Appalachia, June 15, 1992 cover photo by Galen Rowell. Photo: AMC Files

Appalachia, June 2003

By Lucille Scott

In the spring of 2002 I asked noted climber, photographer, and author Galen Rowell if I could interview him about his life’s work for the December 2002 issue of Appalachia. He accepted readily but later had to postpone our phone appointment because of two book projects that were approaching deadline. He asked me to call him in the fall of 2002, when he would be happy to oblige. At the time, I saw the postponement — which would delay publication of the interview until June 2003 — as fortuitous. Looking ahead to this issue, I planned to run a series of essays entitled “Encounters with Light.” What could be more fitting than an accompanying interview with the author of Mountain Light: In Search of the Dynamic Landscape, the man who had said in those pages: “I search for the perfect light, then hunt for something earthbound to match it” (ML, 4)? This, I thought, was serendipity. But on Aug. 12, 2002, the small plane carrying Galen Rowell and his wife and artistic and business partner, Barbara Rowell, crashed near Bishop, California, killing everyone on board.

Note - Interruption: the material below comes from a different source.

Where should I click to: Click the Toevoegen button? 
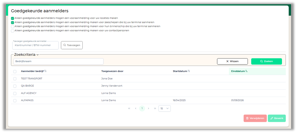72,45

I felt Rowell’s loss deeply. Having just reread Mountain Light in preparation for our interview, I could hear the voice of photographer Cedric Wright explaining, in a passage Rowell quotes from “A Credo for Mountain Photographers,” how it was possible to feel so connected to someone I had never met: “The quality of emotional knowing,” said Wright, “has a finer integration with our spirit than anything that comes from barren intellectual processes” (ML, xiii). Rowell invited emotional knowing. He was one of those rare artists with a talent for infusing both images and words with the dual power of intelligence and feeling. In the Throne Room of the Mountain Gods, his uncompromising account of the unsuccessful 1985 attempt by an American expedition to climb K2, is one of the finest mountaineering chronicles I’ve ever read. No heroes emerge, but because Rowell lets us in on the raw, ego-driven, and often petty tensions that plague the climbers throughout the abortive trek, he gives us something less heady than heroes; he gives us messy, recognizable, full-blooded reality. Maybe it was his ability to shed light on complex human responses that allowed me to feel I knew him.

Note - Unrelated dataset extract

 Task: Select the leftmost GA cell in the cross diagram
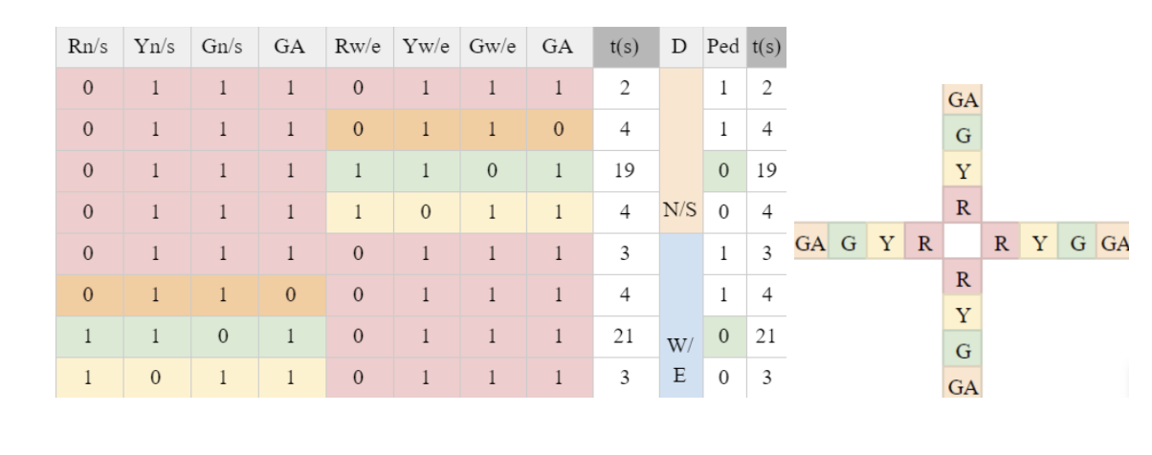point(810,242)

In his photography too, the art for which he is best known, Rowell sought to illuminate more than the heroic beauty of wild places; he wanted his images to convey an emotional link to the land. “Each time I pick up a camera I’m trying to say something,” he wrote. “I’m trying to communicate my view of the world and to share those high moments when what I see and what I feel are a single experience” (ML, 83).

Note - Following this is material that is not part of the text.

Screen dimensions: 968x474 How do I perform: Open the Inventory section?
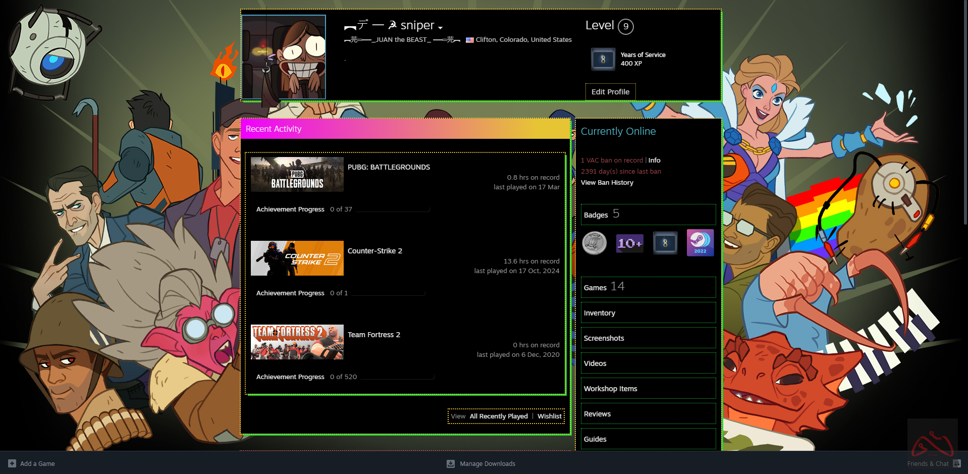(x=599, y=313)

Rowell’s gift for communication, combined with his penchant for deep reflection, made him an extraordinary teacher. His messages to young artists were based in long experience, intricate analysis, personal vision, and an enduring passion for the outdoors. As a child growing up in the city, he lived for school vacations. “Every summer when I returned to the mountains with my parents, my world turned right side up again,” he wrote (ML, 51). Later, “[I]n my early 20s, I found that my experiences in wild places were imprinting me with the most powerful memories of my life.” (ML, 28). And though he became a lifelong traveler and global adventurer, he never lost the wonder he had felt as a young man returning to the wilderness:

As I walked up a mountain to timberline, I felt a renewed sense of simplicity and understanding. Here was life reduced to bare essentials, a place with fewer species, fewer interactions, and so little vegetation that the bones of the land stood out for all to see. The higher I went, the more simplified things became. Beauty and purpose began to shine through (ML, 56–57).
In Mountain Light Rowell points out that the word photography means “writing with light” (ML, 122). He says, “It is easy to forget that light to photographers, like language to writers, is their only means of artistic expression” (ML, 182). In this issue of Appalachia, five writers share their own experiences, intellectual and emotional, in various “Encounters with Light.” We dedicate the issue — and in particular these five musings — to the memory of Galen Rowell, who sought in his art to “[capture] moments when living became visual poetry” (ML, 132).

Lucille Stott is Editor in Chief of Appalachia Journal.